Provider Capacity And Use Of Quality Metrics
The cascade of care will provide a population-level view of the nation’s performance in addressing the opioid epidemic. However, in addition to population-level statistics, two other types of data are critical to ensuring success in treating opioid use disorders: 1) data to identify provider and service capacity in states and substate areas and to identify the quality of service delivery, and 2) incentives that encourage providers to use quality measurement tools, to report measures, and to develop quality improvement plans when necessary.
The Centers for Medicare and Medicaid Services Substance Use Disorder Innovator Accelerator Program has been working with a number of state Medicaid directors and their staffs as they apply for 1115 substance use disorder waivers. As part of that effort, states are developing methods to identify provider capacity for delivering substance use disorder treatment services for opioid use disorders. Among the states leading the way are Virginia and Michigan as well as the County of Los Angeles.

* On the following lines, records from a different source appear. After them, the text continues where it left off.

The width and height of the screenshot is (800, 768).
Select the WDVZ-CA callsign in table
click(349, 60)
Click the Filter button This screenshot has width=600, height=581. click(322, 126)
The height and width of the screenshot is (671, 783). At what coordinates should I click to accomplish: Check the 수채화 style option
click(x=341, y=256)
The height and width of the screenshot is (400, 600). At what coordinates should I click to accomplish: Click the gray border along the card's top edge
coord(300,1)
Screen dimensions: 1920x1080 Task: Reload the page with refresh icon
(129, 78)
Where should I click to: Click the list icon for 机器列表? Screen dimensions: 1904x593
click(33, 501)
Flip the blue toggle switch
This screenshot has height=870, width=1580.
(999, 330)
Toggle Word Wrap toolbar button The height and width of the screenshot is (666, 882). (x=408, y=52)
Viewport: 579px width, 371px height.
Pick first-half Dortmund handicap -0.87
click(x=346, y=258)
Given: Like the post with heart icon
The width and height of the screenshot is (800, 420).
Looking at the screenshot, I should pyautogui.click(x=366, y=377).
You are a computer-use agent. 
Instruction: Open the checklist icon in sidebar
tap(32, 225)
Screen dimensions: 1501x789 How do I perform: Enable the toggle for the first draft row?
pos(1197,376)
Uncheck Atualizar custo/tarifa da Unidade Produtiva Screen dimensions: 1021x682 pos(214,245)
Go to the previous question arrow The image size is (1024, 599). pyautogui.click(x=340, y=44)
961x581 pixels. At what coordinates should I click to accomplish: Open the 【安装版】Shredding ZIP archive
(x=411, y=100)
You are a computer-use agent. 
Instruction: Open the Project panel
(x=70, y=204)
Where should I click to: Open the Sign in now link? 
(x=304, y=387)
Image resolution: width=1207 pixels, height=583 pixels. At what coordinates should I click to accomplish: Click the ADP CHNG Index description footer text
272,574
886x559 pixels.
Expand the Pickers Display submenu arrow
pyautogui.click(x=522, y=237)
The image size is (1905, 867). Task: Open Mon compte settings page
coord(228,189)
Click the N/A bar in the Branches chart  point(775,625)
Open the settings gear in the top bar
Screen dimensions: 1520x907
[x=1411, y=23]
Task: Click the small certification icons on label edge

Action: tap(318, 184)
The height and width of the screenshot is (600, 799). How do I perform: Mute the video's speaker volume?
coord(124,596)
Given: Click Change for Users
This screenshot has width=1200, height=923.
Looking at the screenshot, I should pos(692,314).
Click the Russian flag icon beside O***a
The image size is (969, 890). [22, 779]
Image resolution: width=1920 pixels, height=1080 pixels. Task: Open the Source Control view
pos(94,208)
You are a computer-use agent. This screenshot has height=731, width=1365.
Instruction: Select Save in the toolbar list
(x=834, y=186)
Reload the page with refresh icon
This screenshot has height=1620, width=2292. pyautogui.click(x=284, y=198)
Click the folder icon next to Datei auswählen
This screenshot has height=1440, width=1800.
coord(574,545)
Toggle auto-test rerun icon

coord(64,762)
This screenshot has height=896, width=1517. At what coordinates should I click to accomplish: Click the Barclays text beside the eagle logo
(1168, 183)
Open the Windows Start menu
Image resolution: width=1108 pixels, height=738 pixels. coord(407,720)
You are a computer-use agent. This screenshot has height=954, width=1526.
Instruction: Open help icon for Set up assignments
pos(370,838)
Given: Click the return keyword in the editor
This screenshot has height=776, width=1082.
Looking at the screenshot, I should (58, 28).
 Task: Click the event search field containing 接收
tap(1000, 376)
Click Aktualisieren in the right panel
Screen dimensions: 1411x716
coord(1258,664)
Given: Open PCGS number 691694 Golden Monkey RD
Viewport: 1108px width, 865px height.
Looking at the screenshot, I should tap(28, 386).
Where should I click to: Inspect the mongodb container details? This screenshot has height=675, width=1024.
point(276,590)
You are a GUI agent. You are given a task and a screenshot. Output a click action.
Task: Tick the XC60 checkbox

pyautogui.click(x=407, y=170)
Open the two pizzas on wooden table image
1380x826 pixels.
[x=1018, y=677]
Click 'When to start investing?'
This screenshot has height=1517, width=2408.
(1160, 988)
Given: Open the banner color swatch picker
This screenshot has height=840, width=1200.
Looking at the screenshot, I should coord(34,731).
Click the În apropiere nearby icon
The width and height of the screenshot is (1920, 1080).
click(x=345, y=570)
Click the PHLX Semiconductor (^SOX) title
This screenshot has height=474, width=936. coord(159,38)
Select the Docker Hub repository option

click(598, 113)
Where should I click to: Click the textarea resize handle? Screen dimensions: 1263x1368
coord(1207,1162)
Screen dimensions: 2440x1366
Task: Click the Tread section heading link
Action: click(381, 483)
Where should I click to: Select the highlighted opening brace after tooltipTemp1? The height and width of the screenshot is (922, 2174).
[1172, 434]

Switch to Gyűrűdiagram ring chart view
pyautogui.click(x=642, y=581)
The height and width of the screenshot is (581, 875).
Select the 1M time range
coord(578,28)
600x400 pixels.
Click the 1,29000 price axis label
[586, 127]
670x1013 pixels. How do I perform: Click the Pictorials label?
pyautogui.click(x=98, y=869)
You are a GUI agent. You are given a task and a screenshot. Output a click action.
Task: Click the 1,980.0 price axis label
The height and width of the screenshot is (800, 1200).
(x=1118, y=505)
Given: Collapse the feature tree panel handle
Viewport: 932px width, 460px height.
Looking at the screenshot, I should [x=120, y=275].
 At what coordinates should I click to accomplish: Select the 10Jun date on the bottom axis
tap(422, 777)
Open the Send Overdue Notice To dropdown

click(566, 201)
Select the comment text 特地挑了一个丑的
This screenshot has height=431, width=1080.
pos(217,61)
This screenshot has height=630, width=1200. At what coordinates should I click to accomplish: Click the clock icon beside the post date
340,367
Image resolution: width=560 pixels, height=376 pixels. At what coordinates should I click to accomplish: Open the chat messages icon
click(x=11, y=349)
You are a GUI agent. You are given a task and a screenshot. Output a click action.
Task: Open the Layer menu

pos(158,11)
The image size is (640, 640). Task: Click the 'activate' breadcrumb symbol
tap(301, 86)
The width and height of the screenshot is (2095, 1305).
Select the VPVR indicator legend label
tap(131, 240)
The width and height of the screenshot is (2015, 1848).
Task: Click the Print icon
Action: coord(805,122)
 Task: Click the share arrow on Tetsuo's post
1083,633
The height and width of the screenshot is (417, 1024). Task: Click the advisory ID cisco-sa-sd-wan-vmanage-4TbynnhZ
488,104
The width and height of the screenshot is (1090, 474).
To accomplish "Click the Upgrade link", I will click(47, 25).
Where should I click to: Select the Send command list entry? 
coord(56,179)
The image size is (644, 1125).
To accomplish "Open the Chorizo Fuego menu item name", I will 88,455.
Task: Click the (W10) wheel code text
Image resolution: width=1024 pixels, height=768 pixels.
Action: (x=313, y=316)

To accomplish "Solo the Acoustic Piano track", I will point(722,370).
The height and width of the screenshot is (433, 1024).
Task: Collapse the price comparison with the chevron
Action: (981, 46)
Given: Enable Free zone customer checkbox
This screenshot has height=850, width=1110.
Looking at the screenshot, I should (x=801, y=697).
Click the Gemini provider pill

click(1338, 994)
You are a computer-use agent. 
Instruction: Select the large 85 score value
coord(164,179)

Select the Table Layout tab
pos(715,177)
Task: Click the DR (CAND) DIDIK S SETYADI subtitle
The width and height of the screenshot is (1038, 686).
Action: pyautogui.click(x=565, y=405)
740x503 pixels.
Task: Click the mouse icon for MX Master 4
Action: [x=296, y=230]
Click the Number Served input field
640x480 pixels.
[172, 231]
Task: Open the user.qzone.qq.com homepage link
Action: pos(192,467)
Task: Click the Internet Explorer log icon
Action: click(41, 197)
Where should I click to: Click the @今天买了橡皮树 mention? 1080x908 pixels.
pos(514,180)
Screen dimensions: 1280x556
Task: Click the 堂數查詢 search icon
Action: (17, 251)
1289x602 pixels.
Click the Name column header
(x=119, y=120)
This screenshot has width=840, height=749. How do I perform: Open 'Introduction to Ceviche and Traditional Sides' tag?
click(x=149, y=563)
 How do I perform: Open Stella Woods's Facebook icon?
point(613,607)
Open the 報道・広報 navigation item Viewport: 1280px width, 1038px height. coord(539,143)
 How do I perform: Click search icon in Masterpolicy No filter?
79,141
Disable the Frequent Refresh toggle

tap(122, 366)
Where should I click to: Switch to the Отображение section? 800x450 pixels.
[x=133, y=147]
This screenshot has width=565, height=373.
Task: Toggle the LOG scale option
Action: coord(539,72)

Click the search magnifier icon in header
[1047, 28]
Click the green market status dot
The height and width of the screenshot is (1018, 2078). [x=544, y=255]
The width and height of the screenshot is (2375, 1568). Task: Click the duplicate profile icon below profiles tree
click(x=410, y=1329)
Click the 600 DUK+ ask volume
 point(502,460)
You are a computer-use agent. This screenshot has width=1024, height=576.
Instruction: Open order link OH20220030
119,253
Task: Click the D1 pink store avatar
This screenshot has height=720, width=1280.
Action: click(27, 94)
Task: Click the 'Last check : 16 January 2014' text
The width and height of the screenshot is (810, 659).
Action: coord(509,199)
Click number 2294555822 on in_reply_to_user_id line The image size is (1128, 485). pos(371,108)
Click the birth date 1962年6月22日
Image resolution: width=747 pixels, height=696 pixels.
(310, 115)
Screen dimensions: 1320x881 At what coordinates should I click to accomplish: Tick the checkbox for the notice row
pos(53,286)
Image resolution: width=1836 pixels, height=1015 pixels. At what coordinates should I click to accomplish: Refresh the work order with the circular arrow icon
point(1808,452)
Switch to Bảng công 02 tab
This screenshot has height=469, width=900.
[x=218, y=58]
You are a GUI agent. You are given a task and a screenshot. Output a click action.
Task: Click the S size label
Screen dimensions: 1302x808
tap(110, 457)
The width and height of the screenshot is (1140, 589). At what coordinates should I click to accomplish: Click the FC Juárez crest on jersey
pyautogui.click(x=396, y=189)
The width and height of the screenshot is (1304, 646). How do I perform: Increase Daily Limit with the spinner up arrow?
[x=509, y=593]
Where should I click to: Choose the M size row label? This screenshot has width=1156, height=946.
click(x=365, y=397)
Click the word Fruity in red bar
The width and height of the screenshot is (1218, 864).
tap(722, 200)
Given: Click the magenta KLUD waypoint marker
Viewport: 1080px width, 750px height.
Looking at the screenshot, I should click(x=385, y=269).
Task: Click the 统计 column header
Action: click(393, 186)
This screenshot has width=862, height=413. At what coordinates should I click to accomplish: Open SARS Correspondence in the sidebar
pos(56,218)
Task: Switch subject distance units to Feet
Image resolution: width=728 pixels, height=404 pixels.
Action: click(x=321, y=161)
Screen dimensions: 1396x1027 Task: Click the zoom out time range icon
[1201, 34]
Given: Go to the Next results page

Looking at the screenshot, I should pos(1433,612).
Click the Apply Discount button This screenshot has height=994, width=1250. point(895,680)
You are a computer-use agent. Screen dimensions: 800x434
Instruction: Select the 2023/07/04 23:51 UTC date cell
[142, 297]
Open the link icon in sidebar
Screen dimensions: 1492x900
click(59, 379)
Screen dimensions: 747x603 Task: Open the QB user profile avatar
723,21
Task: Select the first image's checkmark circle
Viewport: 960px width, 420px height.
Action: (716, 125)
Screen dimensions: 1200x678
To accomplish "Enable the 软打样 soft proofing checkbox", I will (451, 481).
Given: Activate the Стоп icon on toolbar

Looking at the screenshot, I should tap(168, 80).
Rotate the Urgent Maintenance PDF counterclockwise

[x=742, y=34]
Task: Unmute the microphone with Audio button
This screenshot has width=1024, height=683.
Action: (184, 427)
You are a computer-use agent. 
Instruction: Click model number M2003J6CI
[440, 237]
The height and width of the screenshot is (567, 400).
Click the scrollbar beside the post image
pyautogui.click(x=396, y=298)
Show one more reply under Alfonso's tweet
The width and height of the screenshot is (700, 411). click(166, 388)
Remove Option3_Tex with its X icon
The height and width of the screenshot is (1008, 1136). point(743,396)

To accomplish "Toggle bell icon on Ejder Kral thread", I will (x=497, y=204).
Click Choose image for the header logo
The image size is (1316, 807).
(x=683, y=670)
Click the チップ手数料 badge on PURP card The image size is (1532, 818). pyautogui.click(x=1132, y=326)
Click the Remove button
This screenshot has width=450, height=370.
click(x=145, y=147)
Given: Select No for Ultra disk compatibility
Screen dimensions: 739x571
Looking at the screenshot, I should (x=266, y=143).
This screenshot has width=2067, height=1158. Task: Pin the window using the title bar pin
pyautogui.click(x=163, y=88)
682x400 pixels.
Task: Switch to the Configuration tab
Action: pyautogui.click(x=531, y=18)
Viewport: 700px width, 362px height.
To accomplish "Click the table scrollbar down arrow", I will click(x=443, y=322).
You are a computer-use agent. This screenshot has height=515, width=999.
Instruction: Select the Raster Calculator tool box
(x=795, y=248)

Other states are leading the way in implementing a variety of incentives to improve quality of treatment. For example, Pennsylvania is using incentive payments in its integrated care program for incremental improvement on two quality measures; and, Vermont has created a public dashboard that includes comparative reporting on each of its “spokes” (enhanced primary care group practices around the state that provide treatment services to individuals with substance use disorders). In Rhode Island, medical homes sited in opioid treatment programs are required to provide performance data to the state in order to be paid an enhanced rate.
Many of the elements to implement the Cascade of Care Framework exist, in part or total, in various data systems and corners of the country. With the opioid epidemic still ranging, now is the time to pull these elements together into a comprehensive opioid use disorder tracking and delivery system.